I get e-mails from folks with this "get rich quick!" mentality, who say I am all full of hooey for investing in more normal things, shying away from hyped investments, IPOs, and anything touted on the financial channels.  I tend to buy conservative investments and hold them a long time.  I am not trading on a daily or even weekly basis.  I have not made staggering sums of money over the years (perhaps, on average, doubling or tripling my investments over 30 years or so) but then again,  I haven't lost money, in the aggregate.  And unlike the folks who put it all down on get-rich-quick, I haven't lost it all.

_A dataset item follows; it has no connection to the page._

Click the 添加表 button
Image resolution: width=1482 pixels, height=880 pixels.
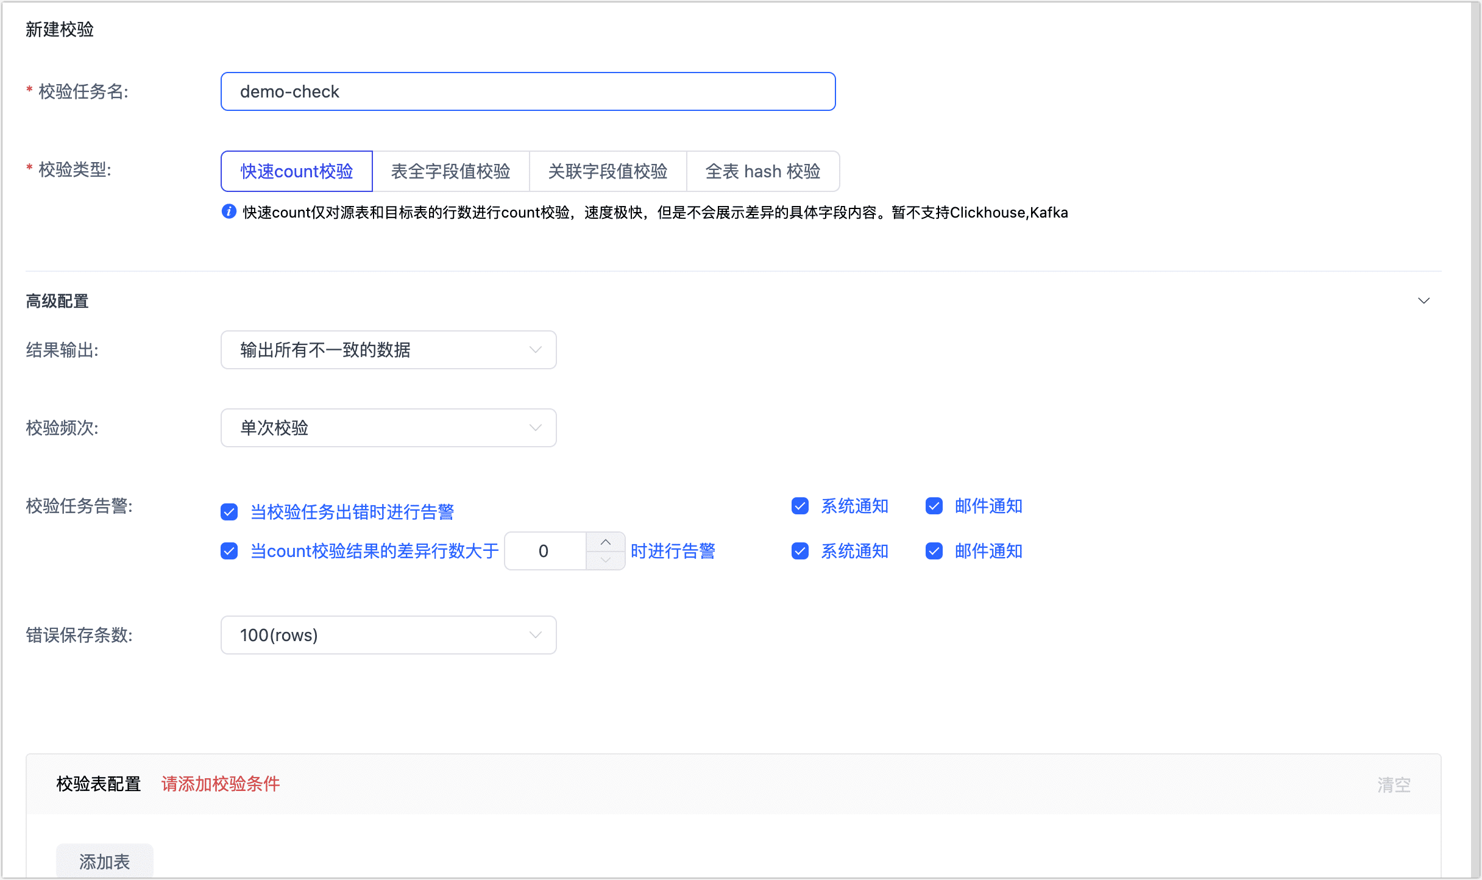(x=104, y=862)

What do we do to put a stop to these scams and cons?  I am not sure we can.  In a very early posting, I tried to enumerate all of the cons and bad deals that are out there.  But the list just keeps getting longer and longer.  I realized that you can spot a bad deal just from the way it is presented to you, and you need not try to "figure out" whether it is a con or not - 99% of the time, you can tell just by the presentation.  If it makes no sense to you, it is probably because it makes no sense!

This does not mean, however, that if the presentation doesn't tip you off, you can reliably assume it is not a con-job.   You still have to remain astute.

In the case of this "Bitconnect" you can figure out from 100 yards away it is a con-job, just by looking at the Youtube videos and the evangelical way they sell the idea.   Anything that is sold to you based on the idea of quick riches and money-for-nothing should be not just suspect, but assumed to be a fraud.

Because if you think about it, if these people could really return 40% on the dollar in a month, why on earth would they tell you about it?  They could make far more money just doing the deal themselves, and pocketing all the profits, instead of sharing them with you.  And if you think this "secret" is being shared with you because the founders want to "give back" the you are dumber than you look.

Things like scams and frauds used to upset me a bit, particularly when I met people, such as in the invention business, who had been scammed out of money.  I felt bad for them, and also realized they were disillusioned about our society and its institutions, which failed to protect them.   Get enough people disillusioned about society, and you will have a revolution on your hands. But I stopped feeling sorry for them when one inventor - after I warned him not to use an invention broker company - went out and gave them all his money and then called me a year later and asked why I didn't warn him!   Sympathy fatigue sets in, rather rapidly.

A fool and their money are soon parted!